One- and two-level cervical disc arthroplasty (CDA) has been compared to anterior cervical discectomy and fusion (ACDF) in several large-scale, prospective, randomized trials that have demonstrated similar clinical outcomes. However, whether these results would be similar when treating 3-level disc herniation and/or spondylosis has remained unanswered. This study aimed to investigate the differences between 3-level CDA and ACDF.
A series of 50 patients who underwent 3-level CDA at C3–7 was retrospectively reviewed and compared with another series of 50 patients (age- and sex-matched controls) who underwent ACDF at C3–7. Clinical outcomes were measured using the visual analog scale (VAS) for neck and arm pain, the modified Japanese Orthopaedic Association (mJOA) scale, and the Neck Disability Index (NDI). Radiological outcomes included range of motion (ROM) at the index levels. Every patient was evaluated by CT for the presence of fusion in the ACDF group. Also, complication profiles were investigated.

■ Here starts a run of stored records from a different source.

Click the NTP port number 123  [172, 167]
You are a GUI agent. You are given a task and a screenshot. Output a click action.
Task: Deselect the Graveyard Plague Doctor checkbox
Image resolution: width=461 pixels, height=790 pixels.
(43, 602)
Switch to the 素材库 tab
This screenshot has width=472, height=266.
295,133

The demographics and levels of distribution in both groups were very similar. During the follow-up period of 24 months, clinical outcomes improved (overall and respectively in each group) for both the CDA and ACDF patients when compared with the patients’ preoperative condition. There were essentially few differences between the two groups in terms of neck and arm pain VAS scores, mJOA scores, and NDI scores preoperatively and at 3, 6, 12, and 24 months postoperatively. After the 3-level surgery, the CDA group had an increased mean ROM of approximately 3.4°, at 25.2° ± 8.84°, compared to their preoperative ROM (21.8° ± 7.20°) (p = 0.001), whereas the ACDF group had little mobility (22.8° ± 5.90° before and 1.0° ± 1.28° after surgery; p < 0.001). The mean operative time, estimated blood loss, and complication profiles were similar for both groups.
In this selectively matched retrospective study, clinical outcomes after 3-level CDA and ACDF were similar during the 2-year follow-up period. CDA not only successfully preserved but slightly increased the mobility at the 3 index levels. However, the safety and efficacy of 3-level CDA requires more long-term data for validatation.